— What the exercise asks —
Give the following rows as a numbered list, leaving out any blank lines.

— Material shown —
──────────

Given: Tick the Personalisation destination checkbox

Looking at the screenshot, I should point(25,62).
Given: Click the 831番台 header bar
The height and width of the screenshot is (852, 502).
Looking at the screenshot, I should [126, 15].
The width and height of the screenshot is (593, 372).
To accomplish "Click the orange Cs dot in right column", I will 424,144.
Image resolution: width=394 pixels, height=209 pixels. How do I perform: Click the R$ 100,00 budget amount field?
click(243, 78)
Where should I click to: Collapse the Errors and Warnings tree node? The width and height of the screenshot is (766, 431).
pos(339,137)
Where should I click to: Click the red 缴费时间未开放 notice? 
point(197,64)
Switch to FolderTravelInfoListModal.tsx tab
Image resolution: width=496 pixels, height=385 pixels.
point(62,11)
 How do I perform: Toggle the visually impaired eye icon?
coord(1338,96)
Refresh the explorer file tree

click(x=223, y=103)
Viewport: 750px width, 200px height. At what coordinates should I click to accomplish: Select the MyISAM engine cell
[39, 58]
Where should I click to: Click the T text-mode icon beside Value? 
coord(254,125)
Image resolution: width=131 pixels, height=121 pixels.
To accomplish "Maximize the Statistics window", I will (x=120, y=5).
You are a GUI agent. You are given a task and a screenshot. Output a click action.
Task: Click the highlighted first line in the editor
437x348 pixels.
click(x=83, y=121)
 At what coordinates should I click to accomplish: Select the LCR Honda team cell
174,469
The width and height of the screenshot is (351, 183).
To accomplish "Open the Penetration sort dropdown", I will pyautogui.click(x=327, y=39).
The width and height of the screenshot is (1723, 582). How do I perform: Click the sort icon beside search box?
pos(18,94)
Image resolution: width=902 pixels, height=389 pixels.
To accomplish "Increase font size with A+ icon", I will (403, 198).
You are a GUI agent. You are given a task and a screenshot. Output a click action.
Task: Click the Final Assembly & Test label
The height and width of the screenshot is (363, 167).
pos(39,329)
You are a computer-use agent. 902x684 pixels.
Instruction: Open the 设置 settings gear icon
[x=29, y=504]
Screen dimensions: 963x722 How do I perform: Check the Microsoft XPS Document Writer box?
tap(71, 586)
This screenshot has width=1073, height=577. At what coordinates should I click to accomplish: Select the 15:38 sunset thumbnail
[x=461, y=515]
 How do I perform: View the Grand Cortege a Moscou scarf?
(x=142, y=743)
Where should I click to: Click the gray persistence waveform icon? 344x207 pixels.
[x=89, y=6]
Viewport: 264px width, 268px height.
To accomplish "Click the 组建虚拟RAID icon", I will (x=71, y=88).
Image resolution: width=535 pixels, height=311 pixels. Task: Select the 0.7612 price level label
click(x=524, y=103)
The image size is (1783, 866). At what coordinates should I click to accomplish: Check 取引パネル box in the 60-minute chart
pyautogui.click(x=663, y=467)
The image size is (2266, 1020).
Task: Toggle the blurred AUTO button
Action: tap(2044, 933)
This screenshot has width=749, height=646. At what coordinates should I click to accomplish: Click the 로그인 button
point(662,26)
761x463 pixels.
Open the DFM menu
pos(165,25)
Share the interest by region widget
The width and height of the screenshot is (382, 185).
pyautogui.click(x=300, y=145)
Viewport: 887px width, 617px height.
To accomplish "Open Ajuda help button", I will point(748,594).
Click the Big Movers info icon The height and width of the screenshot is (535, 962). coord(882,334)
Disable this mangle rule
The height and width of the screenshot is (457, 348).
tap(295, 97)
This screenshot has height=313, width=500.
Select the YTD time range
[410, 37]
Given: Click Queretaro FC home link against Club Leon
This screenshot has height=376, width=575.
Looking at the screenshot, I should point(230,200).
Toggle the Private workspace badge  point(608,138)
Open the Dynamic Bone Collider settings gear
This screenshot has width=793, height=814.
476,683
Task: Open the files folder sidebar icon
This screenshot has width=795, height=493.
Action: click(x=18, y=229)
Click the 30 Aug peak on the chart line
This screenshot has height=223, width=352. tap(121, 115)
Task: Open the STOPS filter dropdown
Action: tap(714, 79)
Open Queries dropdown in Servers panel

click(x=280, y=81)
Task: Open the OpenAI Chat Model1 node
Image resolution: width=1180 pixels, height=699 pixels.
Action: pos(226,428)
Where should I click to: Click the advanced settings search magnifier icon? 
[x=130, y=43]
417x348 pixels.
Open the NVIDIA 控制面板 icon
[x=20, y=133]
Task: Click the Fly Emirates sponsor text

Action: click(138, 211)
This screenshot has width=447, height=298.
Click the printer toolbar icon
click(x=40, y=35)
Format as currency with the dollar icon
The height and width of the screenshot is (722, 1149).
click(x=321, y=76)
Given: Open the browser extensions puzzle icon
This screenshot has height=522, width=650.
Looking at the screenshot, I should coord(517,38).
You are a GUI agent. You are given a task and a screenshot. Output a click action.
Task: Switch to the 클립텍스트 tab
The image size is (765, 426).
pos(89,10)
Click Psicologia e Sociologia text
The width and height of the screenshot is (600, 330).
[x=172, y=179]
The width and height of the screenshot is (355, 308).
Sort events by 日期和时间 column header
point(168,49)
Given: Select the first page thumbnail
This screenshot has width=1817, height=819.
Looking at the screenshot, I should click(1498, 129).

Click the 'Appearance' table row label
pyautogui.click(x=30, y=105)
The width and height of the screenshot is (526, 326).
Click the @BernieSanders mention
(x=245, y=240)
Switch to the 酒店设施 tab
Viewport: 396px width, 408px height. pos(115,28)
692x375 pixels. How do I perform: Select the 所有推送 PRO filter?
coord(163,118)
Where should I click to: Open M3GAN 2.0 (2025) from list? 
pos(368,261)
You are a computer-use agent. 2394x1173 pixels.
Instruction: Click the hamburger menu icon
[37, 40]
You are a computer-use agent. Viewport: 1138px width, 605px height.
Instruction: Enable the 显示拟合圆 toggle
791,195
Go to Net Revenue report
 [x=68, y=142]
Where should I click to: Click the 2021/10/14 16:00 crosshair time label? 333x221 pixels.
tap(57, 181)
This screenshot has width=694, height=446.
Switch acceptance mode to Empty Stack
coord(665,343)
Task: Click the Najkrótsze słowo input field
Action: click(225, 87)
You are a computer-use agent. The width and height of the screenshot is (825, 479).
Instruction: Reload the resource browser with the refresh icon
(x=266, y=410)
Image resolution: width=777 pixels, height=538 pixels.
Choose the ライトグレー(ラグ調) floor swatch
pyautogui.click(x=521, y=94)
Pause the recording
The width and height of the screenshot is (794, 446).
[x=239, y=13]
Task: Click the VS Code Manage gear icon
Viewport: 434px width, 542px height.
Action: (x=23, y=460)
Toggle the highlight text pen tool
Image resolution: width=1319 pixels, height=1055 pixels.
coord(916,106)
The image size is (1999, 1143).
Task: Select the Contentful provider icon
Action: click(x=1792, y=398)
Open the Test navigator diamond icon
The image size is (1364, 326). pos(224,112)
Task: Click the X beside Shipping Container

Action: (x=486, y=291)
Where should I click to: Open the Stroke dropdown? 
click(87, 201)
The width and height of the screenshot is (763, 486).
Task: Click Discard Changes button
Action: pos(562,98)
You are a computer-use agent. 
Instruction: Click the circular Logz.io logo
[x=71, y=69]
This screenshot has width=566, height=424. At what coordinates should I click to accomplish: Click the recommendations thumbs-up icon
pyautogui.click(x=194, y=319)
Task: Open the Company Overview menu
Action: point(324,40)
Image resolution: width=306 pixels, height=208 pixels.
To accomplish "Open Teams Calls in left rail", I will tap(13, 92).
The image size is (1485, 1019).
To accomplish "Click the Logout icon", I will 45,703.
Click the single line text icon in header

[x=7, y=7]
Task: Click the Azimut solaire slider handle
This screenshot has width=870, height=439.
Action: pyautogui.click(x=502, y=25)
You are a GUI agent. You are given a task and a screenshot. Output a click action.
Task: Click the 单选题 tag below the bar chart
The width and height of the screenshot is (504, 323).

──────────

— Output below —
1. Given: Tick the Personalisation destination checkbox
2. Looking at the screenshot, I should point(25,62).
3. Given: Click the 831番台 header bar
4. The height and width of the screenshot is (852, 502).
5. Looking at the screenshot, I should [126, 15].
6. The width and height of the screenshot is (593, 372).
7. To accomplish "Click the orange Cs dot in right column", I will 424,144.
8. Image resolution: width=394 pixels, height=209 pixels. How do I perform: Click the R$ 100,00 budget amount field?
9. click(243, 78)
10. Where should I click to: Collapse the Errors and Warnings tree node? The width and height of the screenshot is (766, 431).
11. pos(339,137)
12. Where should I click to: Click the red 缴费时间未开放 notice? 
13. point(197,64)
14. Switch to FolderTravelInfoListModal.tsx tab
15. Image resolution: width=496 pixels, height=385 pixels.
16. point(62,11)
17.  How do I perform: Toggle the visually impaired eye icon?
18. coord(1338,96)
19. Refresh the explorer file tree
20. click(x=223, y=103)
21. Viewport: 750px width, 200px height. At what coordinates should I click to accomplish: Select the MyISAM engine cell
22. [39, 58]
23. Where should I click to: Click the T text-mode icon beside Value? 
24. coord(254,125)
25. Image resolution: width=131 pixels, height=121 pixels.
26. To accomplish "Maximize the Statistics window", I will (x=120, y=5).
27. You are a GUI agent. You are given a task and a screenshot. Output a click action.
28. Task: Click the highlighted first line in the editor
29. 437x348 pixels.
30. click(x=83, y=121)
31.  At what coordinates should I click to accomplish: Select the LCR Honda team cell
32. 174,469
33. The width and height of the screenshot is (351, 183).
34. To accomplish "Open the Penetration sort dropdown", I will pyautogui.click(x=327, y=39).
35. The width and height of the screenshot is (1723, 582). How do I perform: Click the sort icon beside search box?
36. pos(18,94)
37. Image resolution: width=902 pixels, height=389 pixels.
38. To accomplish "Increase font size with A+ icon", I will (403, 198).
39. You are a GUI agent. You are given a task and a screenshot. Output a click action.
40. Task: Click the Final Assembly & Test label
41. The height and width of the screenshot is (363, 167).
42. pos(39,329)
43. You are a computer-use agent. 902x684 pixels.
44. Instruction: Open the 设置 settings gear icon
45. [x=29, y=504]
46. Screen dimensions: 963x722 How do I perform: Check the Microsoft XPS Document Writer box?
47. tap(71, 586)
48. This screenshot has width=1073, height=577. At what coordinates should I click to accomplish: Select the 15:38 sunset thumbnail
49. [x=461, y=515]
50.  How do I perform: View the Grand Cortege a Moscou scarf?
51. (x=142, y=743)
52. Where should I click to: Click the gray persistence waveform icon? 344x207 pixels.
53. [x=89, y=6]
54. Viewport: 264px width, 268px height.
55. To accomplish "Click the 组建虚拟RAID icon", I will (x=71, y=88).
56. Image resolution: width=535 pixels, height=311 pixels. Task: Select the 0.7612 price level label
57. click(x=524, y=103)
58. The image size is (1783, 866). At what coordinates should I click to accomplish: Check 取引パネル box in the 60-minute chart
59. pyautogui.click(x=663, y=467)
60. The image size is (2266, 1020).
61. Task: Toggle the blurred AUTO button
62. Action: tap(2044, 933)
63. This screenshot has width=749, height=646. At what coordinates should I click to accomplish: Click the 로그인 button
64. point(662,26)
65. 761x463 pixels.
66. Open the DFM menu
67. pos(165,25)
68. Share the interest by region widget
69. The width and height of the screenshot is (382, 185).
70. pyautogui.click(x=300, y=145)
71. Viewport: 887px width, 617px height.
72. To accomplish "Open Ajuda help button", I will point(748,594).
73. Click the Big Movers info icon The height and width of the screenshot is (535, 962). coord(882,334)
74. Disable this mangle rule
75. The height and width of the screenshot is (457, 348).
76. tap(295, 97)
77. This screenshot has height=313, width=500.
78. Select the YTD time range
79. [410, 37]
80. Given: Click Queretaro FC home link against Club Leon
81. This screenshot has height=376, width=575.
82. Looking at the screenshot, I should point(230,200).
83. Toggle the Private workspace badge  point(608,138)
84. Open the Dynamic Bone Collider settings gear
85. This screenshot has width=793, height=814.
86. 476,683
87. Task: Open the files folder sidebar icon
88. This screenshot has width=795, height=493.
89. Action: click(x=18, y=229)
90. Click the 30 Aug peak on the chart line
91. This screenshot has height=223, width=352. tap(121, 115)
92. Task: Open the STOPS filter dropdown
93. Action: tap(714, 79)
94. Open Queries dropdown in Servers panel
95. click(x=280, y=81)
96. Task: Open the OpenAI Chat Model1 node
97. Image resolution: width=1180 pixels, height=699 pixels.
98. Action: pos(226,428)
99. Where should I click to: Click the advanced settings search magnifier icon? 
100. [x=130, y=43]
101. 417x348 pixels.
102. Open the NVIDIA 控制面板 icon
103. [x=20, y=133]
104. Task: Click the Fly Emirates sponsor text
105. Action: click(138, 211)
106. This screenshot has width=447, height=298.
107. Click the printer toolbar icon
108. click(x=40, y=35)
109. Format as currency with the dollar icon
110. The height and width of the screenshot is (722, 1149).
111. click(x=321, y=76)
112. Given: Open the browser extensions puzzle icon
113. This screenshot has height=522, width=650.
114. Looking at the screenshot, I should coord(517,38).
115. You are a GUI agent. You are given a task and a screenshot. Output a click action.
116. Task: Switch to the 클립텍스트 tab
117. The image size is (765, 426).
118. pos(89,10)
119. Click Psicologia e Sociologia text
120. The width and height of the screenshot is (600, 330).
121. [x=172, y=179]
122. The width and height of the screenshot is (355, 308).
123. Sort events by 日期和时间 column header
124. point(168,49)
125. Given: Select the first page thumbnail
126. This screenshot has width=1817, height=819.
127. Looking at the screenshot, I should click(1498, 129).
128. Click the 'Appearance' table row label
129. pyautogui.click(x=30, y=105)
130. The width and height of the screenshot is (526, 326).
131. Click the @BernieSanders mention
132. (x=245, y=240)
133. Switch to the 酒店设施 tab
134. Viewport: 396px width, 408px height. pos(115,28)
135. 692x375 pixels. How do I perform: Select the 所有推送 PRO filter?
136. coord(163,118)
137. Where should I click to: Open M3GAN 2.0 (2025) from list? 
138. pos(368,261)
139. You are a computer-use agent. 2394x1173 pixels.
140. Instruction: Click the hamburger menu icon
141. [37, 40]
142. You are a computer-use agent. Viewport: 1138px width, 605px height.
143. Instruction: Enable the 显示拟合圆 toggle
144. 791,195
145. Go to Net Revenue report
146.  [x=68, y=142]
147. Where should I click to: Click the 2021/10/14 16:00 crosshair time label? 333x221 pixels.
148. tap(57, 181)
149. This screenshot has width=694, height=446.
150. Switch acceptance mode to Empty Stack
151. coord(665,343)
152. Task: Click the Najkrótsze słowo input field
153. Action: click(225, 87)
154. You are a computer-use agent. The width and height of the screenshot is (825, 479).
155. Instruction: Reload the resource browser with the refresh icon
156. (x=266, y=410)
157. Image resolution: width=777 pixels, height=538 pixels.
158. Choose the ライトグレー(ラグ調) floor swatch
159. pyautogui.click(x=521, y=94)
160. Pause the recording
161. The width and height of the screenshot is (794, 446).
162. [x=239, y=13]
163. Task: Click the VS Code Manage gear icon
164. Viewport: 434px width, 542px height.
165. Action: (x=23, y=460)
166. Toggle the highlight text pen tool
167. Image resolution: width=1319 pixels, height=1055 pixels.
168. coord(916,106)
169. The image size is (1999, 1143).
170. Task: Select the Contentful provider icon
171. Action: click(x=1792, y=398)
172. Open the Test navigator diamond icon
173. The image size is (1364, 326). pos(224,112)
174. Task: Click the X beside Shipping Container
175. Action: (x=486, y=291)
176. Where should I click to: Open the Stroke dropdown? 
177. click(87, 201)
178. The width and height of the screenshot is (763, 486).
179. Task: Click Discard Changes button
180. Action: pos(562,98)
181. You are a computer-use agent. 
182. Instruction: Click the circular Logz.io logo
183. [x=71, y=69]
184. This screenshot has width=566, height=424. At what coordinates should I click to accomplish: Click the recommendations thumbs-up icon
185. pyautogui.click(x=194, y=319)
186. Task: Open the Company Overview menu
187. Action: point(324,40)
188. Image resolution: width=306 pixels, height=208 pixels.
189. To accomplish "Open Teams Calls in left rail", I will tap(13, 92).
190. The image size is (1485, 1019).
191. To accomplish "Click the Logout icon", I will 45,703.
192. Click the single line text icon in header
193. [x=7, y=7]
194. Task: Click the Azimut solaire slider handle
195. This screenshot has width=870, height=439.
196. Action: pyautogui.click(x=502, y=25)
197. You are a GUI agent. You are given a task and a screenshot. Output a click action.
198. Task: Click the 单选题 tag below the bar chart
199. The width and height of the screenshot is (504, 323).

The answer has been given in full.